### Stated task
Write out every line of the items below as a JSON list of strings, one string per line, with blank lines dropped.

### Pointing items for text and elements
____________

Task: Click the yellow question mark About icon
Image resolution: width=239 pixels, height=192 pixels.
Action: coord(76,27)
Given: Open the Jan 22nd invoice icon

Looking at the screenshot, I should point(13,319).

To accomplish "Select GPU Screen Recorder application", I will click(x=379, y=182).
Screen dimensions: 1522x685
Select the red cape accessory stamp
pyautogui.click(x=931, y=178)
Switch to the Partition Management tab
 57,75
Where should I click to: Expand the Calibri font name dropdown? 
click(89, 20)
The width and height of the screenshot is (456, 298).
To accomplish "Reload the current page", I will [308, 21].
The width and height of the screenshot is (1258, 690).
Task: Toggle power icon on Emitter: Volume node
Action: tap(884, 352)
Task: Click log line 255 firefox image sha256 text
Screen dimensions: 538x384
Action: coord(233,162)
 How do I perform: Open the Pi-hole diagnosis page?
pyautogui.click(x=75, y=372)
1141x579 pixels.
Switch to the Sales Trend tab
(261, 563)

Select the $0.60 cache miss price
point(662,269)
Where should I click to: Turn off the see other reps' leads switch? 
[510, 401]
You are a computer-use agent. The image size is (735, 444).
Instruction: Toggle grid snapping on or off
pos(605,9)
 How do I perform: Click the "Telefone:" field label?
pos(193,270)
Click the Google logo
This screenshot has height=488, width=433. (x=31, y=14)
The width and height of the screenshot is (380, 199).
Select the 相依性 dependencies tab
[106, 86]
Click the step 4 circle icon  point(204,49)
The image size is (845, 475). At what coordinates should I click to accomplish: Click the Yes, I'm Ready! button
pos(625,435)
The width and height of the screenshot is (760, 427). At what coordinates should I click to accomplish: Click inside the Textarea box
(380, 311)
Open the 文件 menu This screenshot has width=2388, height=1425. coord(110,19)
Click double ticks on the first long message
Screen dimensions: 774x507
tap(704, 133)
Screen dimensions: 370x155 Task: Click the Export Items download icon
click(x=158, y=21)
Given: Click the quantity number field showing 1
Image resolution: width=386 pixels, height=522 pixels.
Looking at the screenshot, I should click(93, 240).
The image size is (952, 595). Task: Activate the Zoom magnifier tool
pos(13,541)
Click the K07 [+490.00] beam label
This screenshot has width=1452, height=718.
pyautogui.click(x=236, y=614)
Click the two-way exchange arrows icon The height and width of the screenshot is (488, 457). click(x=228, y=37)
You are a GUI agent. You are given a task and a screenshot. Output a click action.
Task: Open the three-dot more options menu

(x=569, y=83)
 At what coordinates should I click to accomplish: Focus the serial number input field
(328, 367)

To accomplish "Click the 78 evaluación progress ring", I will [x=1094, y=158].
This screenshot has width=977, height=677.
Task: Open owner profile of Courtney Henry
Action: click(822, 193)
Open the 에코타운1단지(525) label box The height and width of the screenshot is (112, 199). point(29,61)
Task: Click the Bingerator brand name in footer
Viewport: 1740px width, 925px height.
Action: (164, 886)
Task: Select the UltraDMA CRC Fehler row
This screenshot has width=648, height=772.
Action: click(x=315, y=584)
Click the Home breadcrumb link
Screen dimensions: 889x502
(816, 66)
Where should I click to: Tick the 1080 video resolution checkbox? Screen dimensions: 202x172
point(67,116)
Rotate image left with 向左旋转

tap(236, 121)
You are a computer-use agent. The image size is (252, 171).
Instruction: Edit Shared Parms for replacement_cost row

____________

### Task result
[
  "Task: Click the yellow question mark About icon",
  "Image resolution: width=239 pixels, height=192 pixels.",
  "Action: coord(76,27)",
  "Given: Open the Jan 22nd invoice icon",
  "Looking at the screenshot, I should point(13,319).",
  "To accomplish \"Select GPU Screen Recorder application\", I will click(x=379, y=182).",
  "Screen dimensions: 1522x685",
  "Select the red cape accessory stamp",
  "pyautogui.click(x=931, y=178)",
  "Switch to the Partition Management tab",
  " 57,75",
  "Where should I click to: Expand the Calibri font name dropdown? ",
  "click(89, 20)",
  "The width and height of the screenshot is (456, 298).",
  "To accomplish \"Reload the current page\", I will [308, 21].",
  "The width and height of the screenshot is (1258, 690).",
  "Task: Toggle power icon on Emitter: Volume node",
  "Action: tap(884, 352)",
  "Task: Click log line 255 firefox image sha256 text",
  "Screen dimensions: 538x384",
  "Action: coord(233,162)",
  " How do I perform: Open the Pi-hole diagnosis page?",
  "pyautogui.click(x=75, y=372)",
  "1141x579 pixels.",
  "Switch to the Sales Trend tab",
  "(261, 563)",
  "Select the $0.60 cache miss price",
  "point(662,269)",
  "Where should I click to: Turn off the see other reps' leads switch? ",
  "[510, 401]",
  "You are a computer-use agent. The image size is (735, 444).",
  "Instruction: Toggle grid snapping on or off",
  "pos(605,9)",
  " How do I perform: Click the \"Telefone:\" field label?",
  "pos(193,270)",
  "Click the Google logo",
  "This screenshot has height=488, width=433. (x=31, y=14)",
  "The width and height of the screenshot is (380, 199).",
  "Select the 相依性 dependencies tab",
  "[106, 86]",
  "Click the step 4 circle icon  point(204,49)",
  "The image size is (845, 475). At what coordinates should I click to accomplish: Click the Yes, I'm Ready! button",
  "pos(625,435)",
  "The width and height of the screenshot is (760, 427). At what coordinates should I click to accomplish: Click inside the Textarea box",
  "(380, 311)",
  "Open the 文件 menu This screenshot has width=2388, height=1425. coord(110,19)",
  "Click double ticks on the first long message",
  "Screen dimensions: 774x507",
  "tap(704, 133)",
  "Screen dimensions: 370x155 Task: Click the Export Items download icon",
  "click(x=158, y=21)",
  "Given: Click the quantity number field showing 1",
  "Image resolution: width=386 pixels, height=522 pixels.",
  "Looking at the screenshot, I should click(93, 240).",
  "The image size is (952, 595). Task: Activate the Zoom magnifier tool",
  "pos(13,541)",
  "Click the K07 [+490.00] beam label",
  "This screenshot has width=1452, height=718.",
  "pyautogui.click(x=236, y=614)",
  "Click the two-way exchange arrows icon The height and width of the screenshot is (488, 457). click(x=228, y=37)",
  "You are a GUI agent. You are given a task and a screenshot. Output a click action.",
  "Task: Open the three-dot more options menu",
  "(x=569, y=83)",
  " At what coordinates should I click to accomplish: Focus the serial number input field",
  "(328, 367)",
  "To accomplish \"Click the 78 evaluación progress ring\", I will [x=1094, y=158].",
  "This screenshot has width=977, height=677.",
  "Task: Open owner profile of Courtney Henry",
  "Action: click(822, 193)",
  "Open the 에코타운1단지(525) label box The height and width of the screenshot is (112, 199). point(29,61)",
  "Task: Click the Bingerator brand name in footer",
  "Viewport: 1740px width, 925px height.",
  "Action: (164, 886)",
  "Task: Select the UltraDMA CRC Fehler row",
  "This screenshot has width=648, height=772.",
  "Action: click(x=315, y=584)",
  "Click the Home breadcrumb link",
  "Screen dimensions: 889x502",
  "(816, 66)",
  "Where should I click to: Tick the 1080 video resolution checkbox? Screen dimensions: 202x172",
  "point(67,116)",
  "Rotate image left with 向左旋转",
  "tap(236, 121)",
  "You are a computer-use agent. The image size is (252, 171).",
  "Instruction: Edit Shared Parms for replacement_cost row"
]